* _Document extract_
Asheville: A City of Art, Music, and Magic
From crafts and tunes to fresh food and hiking, there's wonder in every corner.
This was created in partnership with Explore Asheville
A witch, an herbalist, and a ghost buster walk into a bar …
The sentence could jump-start a joke anywhere in the U.S. In Asheville, North Carolina, it’s just another happy hour. I’m at Sovereign Remedies, an elegantly high-windowed lounge on North Market Street, where I find myself in a conversation with witch Byron Ballard, herbalist Maia Toll, and haunted-tours guide Joshua P. Warren, who are downing cocktails mixed with sarsaparilla, milk thistle, and evening primrose. The after-work crowd around us is convivial and the conversation hardly supernatural; more like gossip about Asheville’s hordes of visitors and the 14 new hotels being built to shelter them. The heady beverage I’ve been served gives me the nerve to compose a personal question for Ballard. She answers before I open my mouth.
“I’m not a good or bad witch,” she says, with a gleam in her eye. “I am an excellent witch.” How did she read my mind?
Drive-by magic, I soon learn, is a thing in Asheville. Blithe spirits (drinkable and thinkable) thrive in this nontraditional city of 88,512 that spoons with the southern Appalachian Mountains in ancient Cherokee lands drained by the French Broad River. Asheville already is high on the list of smart cities, with walkable neighborhoods, business start-ups, and a welcoming, friendly vibe that, on Fridays at dusk, is audible to all: Downtown reverberates with the drumming of its citizenry who gather at Pritchard Park to welcome the weekend with a rhythmic pound and stomp.
The drums herald a city that is melding new energies with hallowed traditions. Asheville embraces solar power and potter’s wheels, new age crystals and Roycroft rocking chairs, zip-lining and contra dancing. The air is scented with hops, roasting coffee, barbecued pork, and ambition, depending on what artisans are firing up along the South Slope, a reviving neighborhood of old brick warehouses. Asheville supports an equally spirited music scene, pumping out tunes by funk practitioners, bluegrass fiddlers, and Moog synthesizers (Moog Music’s corporate HQ is on Broadway Street).
This maker mystique and reverence for craft began with the Cherokee and grew with the Scotch-Irish, who arrived in the 18th century and handcrafted most of their goods. By 1901 that legacy became the basis for a flowering arts and crafts movement spearheaded by a wealthy newcomer, Edith Vanderbilt. Married to the moneyed heir George Vanderbilt, Edith would employ Ashevillians to make furniture and weave woolens at a crafts program she created, Biltmore Estate Industries. Some years later, the program would be moved across town, to The Omni Grove Park Inn. Now a new generation of artisans display their works—pottery, textiles, furniture—in the nearby Grovewood Gallery.

* _Directives_
A) Answer these questions about the Asheville article, each on its own line:
(i) On what street is Sovereign Remedies?
(ii) What population does the article give for Asheville?
(iii) What was the crafts program created by Edith Vanderbilt called?
B) Reproduce the stretch of the Asheville article from "This maker mystique" through "nearby Grovewood Gallery.".

* _Raw data_
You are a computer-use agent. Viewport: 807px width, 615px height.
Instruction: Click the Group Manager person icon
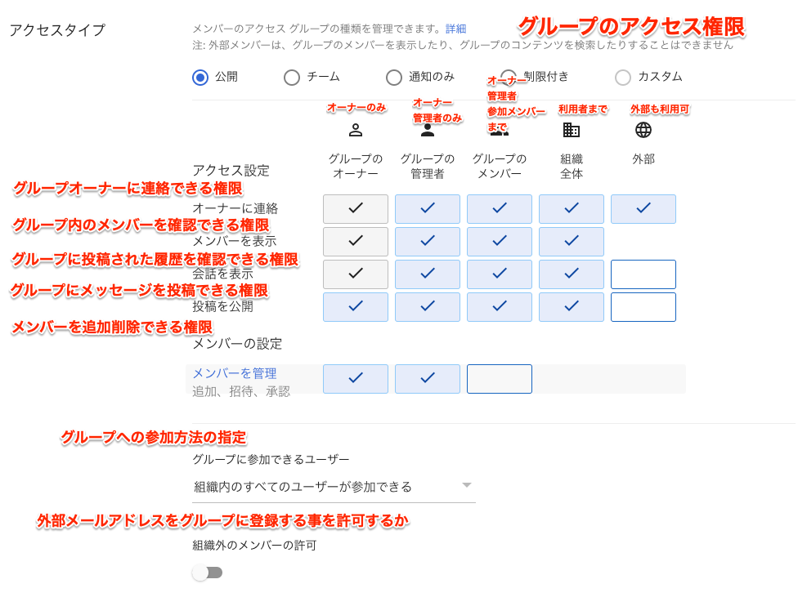point(427,130)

* _The solutions_
A)
(i) North Market Street
(ii) 88,512
(iii) Biltmore Estate Industries

B)
This maker mystique and reverence for craft began with the Cherokee and grew with the Scotch-Irish, who arrived in the 18th century and handcrafted most of their goods. By 1901 that legacy became the basis for a flowering arts and crafts movement spearheaded by a wealthy newcomer, Edith Vanderbilt. Married to the moneyed heir George Vanderbilt, Edith would employ Ashevillians to make furniture and weave woolens at a crafts program she created, Biltmore Estate Industries. Some years later, the program would be moved across town, to The Omni Grove Park Inn. Now a new generation of artisans display their works—pottery, textiles, furniture—in the nearby Grovewood Gallery.